YOU on campus – Can’t get enough of sports

Text:
Didi de Vries

It is quiet on campus during summer. Many people are away on vacation. But not everyone is. Renée Bekx is a well-known face at sports centre De Bongerd. She has worked at the desk of the complex for the past ten years. After a year on the board of Thymos, it became her part-time job. She has since received a permanent contract.

© Didi de Vries

She walks around the building with an ever-present smile on her face. ‘What I like most here is the atmosphere. My colleagues are always enthusiastic and the sports teachers bounce around the halls, full of energy. If someone would do that in an office, you’d think “something’s wrong with them”, but it’s entirely normal here’, explains Renée. The people who come to practice sports are usually enjoying themselves as well; after all, those who come usually do so of their own volition. ‘I never see the sour face of someone who comes because he or she has to – like what you see in a lecture hall.’

Injury
Renée has been practicing sports ever since she was little. Before she came to Wageningen to study Nutrition and Health, she enjoyed playing football a lot, but she had to stop following an injury. ‘I grew up in the little village of Lierop, where the choice of sports is limited. When I came to Wageningen, I suddenly had so many things I could try. And so I did. Except dancing; that really isn’t my thing.’
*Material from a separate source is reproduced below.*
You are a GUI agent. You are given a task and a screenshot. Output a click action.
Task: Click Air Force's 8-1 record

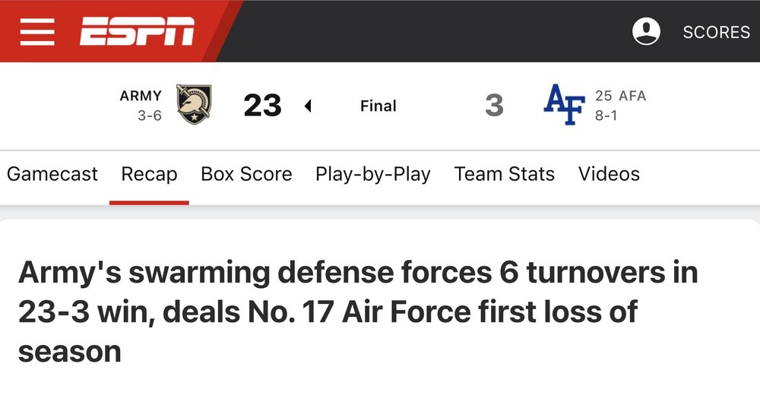606,117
Knotsball, spinning, triathlon, running, weight lifting, power dumbbell… But Renée’s favourites eventually turned out to be cycling and mountain biking. ‘When the weather is nice, I can’t wait to get outside; Wageningen has a beautiful scenery to cycle. But I have also learnt to enjoy a cup of coffee at home with the newspaper when it rains. When I was still studying, I didn’t know how to relax as well as I do now.’

When I was still studying, I didn’t know how to relax as well as I do now.

It will remain relatively quiet at the sports centre for the next few weeks, and Renée will have plenty of time to talk with the ‘regulars’. At the end of August, a flux of new students will arrive to whom she will have to explain many things. ‘They all want to know what they can do with their sports rights, so I will mostly be answering lots of questions’, she says. ‘There will not be much time left for personal contact, which is a bit of a shame.’